TEXT.
--

Triple Canopy is a New York-based "magazine" and 501(c)(3) nonprofit organization. Issues of the "magazine" are published online over the course of several months. Each issue focuses on specific questions and areas of concern, and features works of art and literature, conversations, performances, exhibitions, and books. Triple Canopy is dedicated to “sustained inquiry, careful reading and viewing, resisting and expanding the present.” In “The Binder and the Server,”  a memoir-manifesto published in 2010, the editors proclaimed their intention to “slow down the internet”; subsequently, reflecting on the erosion of the line between “online” and “offline,” they shifted to “slow down the world.”   Triple Canopy is certified by Working Artists and the Greater Economy (W.A.G.E.). Triple Canopy’s archive was acquired by the Fales Library and Special Collection at New York University.

Overview
Founded as an editorial collective in 2007, Triple Canopy currently consists of a staff of editors, writers, artists, researchers, designers, and web developers based in New York, Los Angeles, San Francisco, Minneapolis, Mexico City, and Berlin. Triple Canopy’s digital platform acts as the hub for publishing activities that occur online, in print, and as events and exhibitions. From the design of the platform to the editing of essays and artworks, Triple Canopy is meant to foster attentive reading, prolonged engagements—in opposition to the incessant distraction that characterizes the attention economy.

--

THINGS TO DO.
A. Condense the paragraph of the Triple Canopy text that begins "Founded as an editorial collective in 2007" into a short bulleted list, keeping its main facts.
B. According to the Triple Canopy text, which library acquired Triple Canopy's archive?

RAW DATA.
--

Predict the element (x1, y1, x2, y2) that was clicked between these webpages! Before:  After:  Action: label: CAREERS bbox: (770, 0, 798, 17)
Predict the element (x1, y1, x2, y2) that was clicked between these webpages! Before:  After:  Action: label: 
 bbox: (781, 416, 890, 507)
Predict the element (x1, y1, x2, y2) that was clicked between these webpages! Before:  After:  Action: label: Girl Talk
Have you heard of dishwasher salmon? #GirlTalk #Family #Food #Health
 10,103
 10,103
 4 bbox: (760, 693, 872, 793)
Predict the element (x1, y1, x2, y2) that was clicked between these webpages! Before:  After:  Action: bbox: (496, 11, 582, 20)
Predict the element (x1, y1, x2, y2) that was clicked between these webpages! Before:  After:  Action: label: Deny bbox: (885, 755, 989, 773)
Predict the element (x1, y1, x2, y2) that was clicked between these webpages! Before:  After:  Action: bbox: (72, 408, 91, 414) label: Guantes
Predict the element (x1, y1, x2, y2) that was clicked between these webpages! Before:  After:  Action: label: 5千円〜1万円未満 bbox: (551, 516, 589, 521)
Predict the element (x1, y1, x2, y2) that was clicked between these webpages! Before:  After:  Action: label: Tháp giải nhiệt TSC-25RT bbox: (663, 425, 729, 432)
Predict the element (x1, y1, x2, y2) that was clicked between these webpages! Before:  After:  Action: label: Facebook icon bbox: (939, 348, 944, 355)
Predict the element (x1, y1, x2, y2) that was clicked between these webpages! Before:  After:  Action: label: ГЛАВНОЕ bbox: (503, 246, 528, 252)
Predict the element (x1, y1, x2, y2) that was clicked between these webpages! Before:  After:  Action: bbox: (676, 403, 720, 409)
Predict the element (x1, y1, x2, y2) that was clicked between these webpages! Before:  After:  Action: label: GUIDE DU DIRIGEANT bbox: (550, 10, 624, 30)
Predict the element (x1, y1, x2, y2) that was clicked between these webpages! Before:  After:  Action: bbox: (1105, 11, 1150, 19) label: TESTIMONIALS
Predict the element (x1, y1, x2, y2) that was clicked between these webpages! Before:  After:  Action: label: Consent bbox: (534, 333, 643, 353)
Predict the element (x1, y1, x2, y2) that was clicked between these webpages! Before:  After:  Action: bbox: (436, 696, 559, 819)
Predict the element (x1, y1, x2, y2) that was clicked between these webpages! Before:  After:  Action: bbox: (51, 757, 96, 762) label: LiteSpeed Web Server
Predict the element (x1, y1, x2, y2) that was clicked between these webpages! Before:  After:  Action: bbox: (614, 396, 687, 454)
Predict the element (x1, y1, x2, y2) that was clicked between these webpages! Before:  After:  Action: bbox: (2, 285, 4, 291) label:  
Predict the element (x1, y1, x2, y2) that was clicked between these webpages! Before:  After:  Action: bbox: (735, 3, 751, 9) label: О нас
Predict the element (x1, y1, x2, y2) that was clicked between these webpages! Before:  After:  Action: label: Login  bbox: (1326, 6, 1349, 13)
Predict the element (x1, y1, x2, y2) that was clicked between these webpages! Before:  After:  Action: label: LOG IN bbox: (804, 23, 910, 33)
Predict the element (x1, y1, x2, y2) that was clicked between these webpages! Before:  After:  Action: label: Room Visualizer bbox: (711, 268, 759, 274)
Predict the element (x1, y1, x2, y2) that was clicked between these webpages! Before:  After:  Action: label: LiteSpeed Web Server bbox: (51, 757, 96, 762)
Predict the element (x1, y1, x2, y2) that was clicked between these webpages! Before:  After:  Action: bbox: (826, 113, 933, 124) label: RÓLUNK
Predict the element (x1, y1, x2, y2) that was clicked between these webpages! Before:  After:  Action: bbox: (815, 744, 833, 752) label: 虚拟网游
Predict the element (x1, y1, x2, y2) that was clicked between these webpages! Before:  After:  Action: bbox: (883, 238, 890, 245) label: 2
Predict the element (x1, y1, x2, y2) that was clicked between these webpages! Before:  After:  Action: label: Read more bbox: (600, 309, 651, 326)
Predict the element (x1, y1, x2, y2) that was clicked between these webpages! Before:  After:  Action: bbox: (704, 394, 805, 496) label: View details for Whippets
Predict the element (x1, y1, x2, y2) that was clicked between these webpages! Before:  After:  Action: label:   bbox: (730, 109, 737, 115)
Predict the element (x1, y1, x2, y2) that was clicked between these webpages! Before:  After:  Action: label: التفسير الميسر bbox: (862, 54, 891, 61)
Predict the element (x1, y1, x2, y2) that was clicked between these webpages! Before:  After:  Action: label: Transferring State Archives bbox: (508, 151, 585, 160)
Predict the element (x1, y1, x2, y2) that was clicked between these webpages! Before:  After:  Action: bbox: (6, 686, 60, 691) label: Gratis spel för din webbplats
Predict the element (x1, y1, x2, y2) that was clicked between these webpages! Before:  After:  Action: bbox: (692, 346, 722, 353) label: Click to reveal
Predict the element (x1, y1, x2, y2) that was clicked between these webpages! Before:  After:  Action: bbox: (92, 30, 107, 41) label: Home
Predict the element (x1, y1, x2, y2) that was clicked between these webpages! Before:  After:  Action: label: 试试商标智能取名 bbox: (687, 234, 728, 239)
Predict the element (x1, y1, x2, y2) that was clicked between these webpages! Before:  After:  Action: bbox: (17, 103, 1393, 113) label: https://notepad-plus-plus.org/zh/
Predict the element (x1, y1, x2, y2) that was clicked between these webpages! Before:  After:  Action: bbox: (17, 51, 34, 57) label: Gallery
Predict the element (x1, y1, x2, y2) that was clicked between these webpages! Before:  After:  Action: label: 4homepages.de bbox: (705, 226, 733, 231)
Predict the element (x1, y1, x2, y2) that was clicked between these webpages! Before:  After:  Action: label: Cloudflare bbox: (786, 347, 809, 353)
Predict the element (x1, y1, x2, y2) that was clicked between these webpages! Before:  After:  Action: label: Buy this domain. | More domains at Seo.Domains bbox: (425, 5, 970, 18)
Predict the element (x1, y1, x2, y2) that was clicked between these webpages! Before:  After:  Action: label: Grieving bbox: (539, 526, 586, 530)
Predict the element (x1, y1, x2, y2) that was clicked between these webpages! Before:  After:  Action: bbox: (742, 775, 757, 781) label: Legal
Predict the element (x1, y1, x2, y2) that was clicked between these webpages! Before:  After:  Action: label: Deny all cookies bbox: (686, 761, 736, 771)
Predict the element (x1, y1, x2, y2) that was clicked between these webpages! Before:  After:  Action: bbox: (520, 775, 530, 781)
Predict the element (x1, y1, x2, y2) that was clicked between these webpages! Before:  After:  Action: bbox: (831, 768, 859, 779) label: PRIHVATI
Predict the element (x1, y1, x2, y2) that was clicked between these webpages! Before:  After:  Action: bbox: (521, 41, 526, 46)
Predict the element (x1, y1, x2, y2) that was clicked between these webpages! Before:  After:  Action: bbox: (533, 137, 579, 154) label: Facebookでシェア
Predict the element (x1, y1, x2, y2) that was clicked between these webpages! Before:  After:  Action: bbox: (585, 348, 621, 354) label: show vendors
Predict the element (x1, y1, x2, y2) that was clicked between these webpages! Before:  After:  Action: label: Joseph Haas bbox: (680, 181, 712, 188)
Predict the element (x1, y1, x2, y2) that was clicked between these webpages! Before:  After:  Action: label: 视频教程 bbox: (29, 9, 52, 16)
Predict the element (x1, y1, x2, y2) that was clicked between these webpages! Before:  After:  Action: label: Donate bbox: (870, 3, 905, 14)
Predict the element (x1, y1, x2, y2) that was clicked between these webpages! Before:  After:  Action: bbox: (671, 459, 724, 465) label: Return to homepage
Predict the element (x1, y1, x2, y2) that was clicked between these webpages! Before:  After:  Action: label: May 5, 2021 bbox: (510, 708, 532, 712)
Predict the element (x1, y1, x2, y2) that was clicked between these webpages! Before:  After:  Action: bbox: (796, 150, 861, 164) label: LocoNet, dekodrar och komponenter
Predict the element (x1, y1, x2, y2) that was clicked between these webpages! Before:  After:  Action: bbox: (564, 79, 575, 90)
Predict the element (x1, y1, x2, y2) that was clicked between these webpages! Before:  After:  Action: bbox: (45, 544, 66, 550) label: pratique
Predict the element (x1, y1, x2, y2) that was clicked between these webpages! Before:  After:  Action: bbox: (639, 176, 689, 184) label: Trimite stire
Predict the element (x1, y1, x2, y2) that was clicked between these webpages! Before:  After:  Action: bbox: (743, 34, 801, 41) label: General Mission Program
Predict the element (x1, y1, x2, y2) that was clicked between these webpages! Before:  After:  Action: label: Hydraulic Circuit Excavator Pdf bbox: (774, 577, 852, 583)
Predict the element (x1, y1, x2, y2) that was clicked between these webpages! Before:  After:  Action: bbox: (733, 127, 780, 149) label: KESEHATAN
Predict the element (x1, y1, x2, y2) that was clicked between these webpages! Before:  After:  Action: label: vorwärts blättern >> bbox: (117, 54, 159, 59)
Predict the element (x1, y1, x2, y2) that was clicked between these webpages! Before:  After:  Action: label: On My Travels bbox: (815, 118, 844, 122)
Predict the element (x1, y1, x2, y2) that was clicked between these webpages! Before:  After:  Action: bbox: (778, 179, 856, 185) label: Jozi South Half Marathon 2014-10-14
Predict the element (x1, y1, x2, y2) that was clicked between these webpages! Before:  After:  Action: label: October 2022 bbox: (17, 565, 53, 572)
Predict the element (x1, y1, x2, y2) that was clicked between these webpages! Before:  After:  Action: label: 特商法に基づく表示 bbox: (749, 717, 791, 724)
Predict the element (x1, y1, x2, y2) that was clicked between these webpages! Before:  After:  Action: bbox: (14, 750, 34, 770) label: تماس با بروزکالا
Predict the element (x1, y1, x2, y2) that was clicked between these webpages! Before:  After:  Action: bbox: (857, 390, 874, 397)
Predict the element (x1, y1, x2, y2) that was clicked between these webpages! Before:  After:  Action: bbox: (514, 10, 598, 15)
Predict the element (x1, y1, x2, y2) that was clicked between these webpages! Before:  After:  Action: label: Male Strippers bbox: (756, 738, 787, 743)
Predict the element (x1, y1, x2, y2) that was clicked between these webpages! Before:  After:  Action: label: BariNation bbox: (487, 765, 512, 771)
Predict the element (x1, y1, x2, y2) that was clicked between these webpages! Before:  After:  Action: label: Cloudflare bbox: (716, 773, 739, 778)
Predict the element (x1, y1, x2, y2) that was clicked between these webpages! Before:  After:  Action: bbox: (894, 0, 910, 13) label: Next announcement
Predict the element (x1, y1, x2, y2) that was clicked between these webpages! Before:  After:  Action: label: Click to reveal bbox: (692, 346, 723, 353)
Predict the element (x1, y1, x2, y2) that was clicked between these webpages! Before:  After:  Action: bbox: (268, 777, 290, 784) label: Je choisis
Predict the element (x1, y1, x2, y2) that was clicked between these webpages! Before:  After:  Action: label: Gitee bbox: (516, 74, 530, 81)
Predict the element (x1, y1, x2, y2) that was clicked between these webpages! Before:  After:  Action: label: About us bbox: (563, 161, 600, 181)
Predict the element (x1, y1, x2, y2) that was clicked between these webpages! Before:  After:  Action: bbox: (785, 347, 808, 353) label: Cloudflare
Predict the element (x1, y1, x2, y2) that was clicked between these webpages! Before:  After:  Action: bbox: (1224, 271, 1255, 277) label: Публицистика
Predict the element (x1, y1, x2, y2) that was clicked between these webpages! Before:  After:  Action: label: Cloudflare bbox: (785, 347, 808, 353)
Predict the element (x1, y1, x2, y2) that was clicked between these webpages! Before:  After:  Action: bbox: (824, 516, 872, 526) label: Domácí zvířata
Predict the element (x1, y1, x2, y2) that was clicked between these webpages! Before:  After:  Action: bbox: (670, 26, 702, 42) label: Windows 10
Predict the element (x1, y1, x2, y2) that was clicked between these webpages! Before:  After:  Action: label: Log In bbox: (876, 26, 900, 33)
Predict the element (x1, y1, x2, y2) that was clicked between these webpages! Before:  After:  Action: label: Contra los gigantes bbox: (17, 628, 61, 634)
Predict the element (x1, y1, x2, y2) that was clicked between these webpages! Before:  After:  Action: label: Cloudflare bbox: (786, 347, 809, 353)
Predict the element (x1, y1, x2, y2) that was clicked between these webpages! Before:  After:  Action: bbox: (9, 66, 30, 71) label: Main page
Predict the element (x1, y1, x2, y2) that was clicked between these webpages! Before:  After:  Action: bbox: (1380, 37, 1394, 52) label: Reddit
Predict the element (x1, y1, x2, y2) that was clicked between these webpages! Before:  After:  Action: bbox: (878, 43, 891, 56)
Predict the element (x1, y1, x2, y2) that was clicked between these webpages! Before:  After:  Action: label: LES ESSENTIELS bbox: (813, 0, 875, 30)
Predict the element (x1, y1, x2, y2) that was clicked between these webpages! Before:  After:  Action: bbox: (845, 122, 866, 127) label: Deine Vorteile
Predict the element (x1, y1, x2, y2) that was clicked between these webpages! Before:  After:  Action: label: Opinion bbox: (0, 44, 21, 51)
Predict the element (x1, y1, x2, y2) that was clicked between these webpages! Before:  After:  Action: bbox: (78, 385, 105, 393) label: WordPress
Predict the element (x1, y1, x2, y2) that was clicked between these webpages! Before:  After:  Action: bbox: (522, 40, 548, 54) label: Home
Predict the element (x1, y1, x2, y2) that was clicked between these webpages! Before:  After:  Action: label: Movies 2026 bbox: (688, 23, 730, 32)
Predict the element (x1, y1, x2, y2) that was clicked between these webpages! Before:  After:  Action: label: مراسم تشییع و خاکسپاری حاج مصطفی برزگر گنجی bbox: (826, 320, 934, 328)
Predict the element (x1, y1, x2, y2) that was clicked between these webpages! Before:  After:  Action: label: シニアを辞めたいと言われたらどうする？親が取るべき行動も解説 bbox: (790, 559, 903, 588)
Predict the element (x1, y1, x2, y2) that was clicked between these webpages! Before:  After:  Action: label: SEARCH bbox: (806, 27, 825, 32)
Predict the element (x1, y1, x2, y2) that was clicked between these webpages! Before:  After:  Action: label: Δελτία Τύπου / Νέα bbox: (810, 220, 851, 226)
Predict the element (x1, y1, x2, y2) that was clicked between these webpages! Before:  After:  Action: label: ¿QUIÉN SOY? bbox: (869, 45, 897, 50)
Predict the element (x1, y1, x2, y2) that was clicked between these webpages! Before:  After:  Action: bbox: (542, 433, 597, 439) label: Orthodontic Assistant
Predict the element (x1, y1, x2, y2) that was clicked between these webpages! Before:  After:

--

ANSWERS FOR THE TASKS.
A.
- Founded in 2007 as an editorial collective.
- Staff of editors, writers, artists, researchers, designers, and web developers based in New York, Los Angeles, San Francisco, Minneapolis, Mexico City, and Berlin.
- Its digital platform is the hub for online, print, event, and exhibition publishing.
- Its platform design and editing aim to foster attentive reading and prolonged engagement, opposing the constant distraction of the attention economy.

B. The Fales Library and Special Collection at New York University.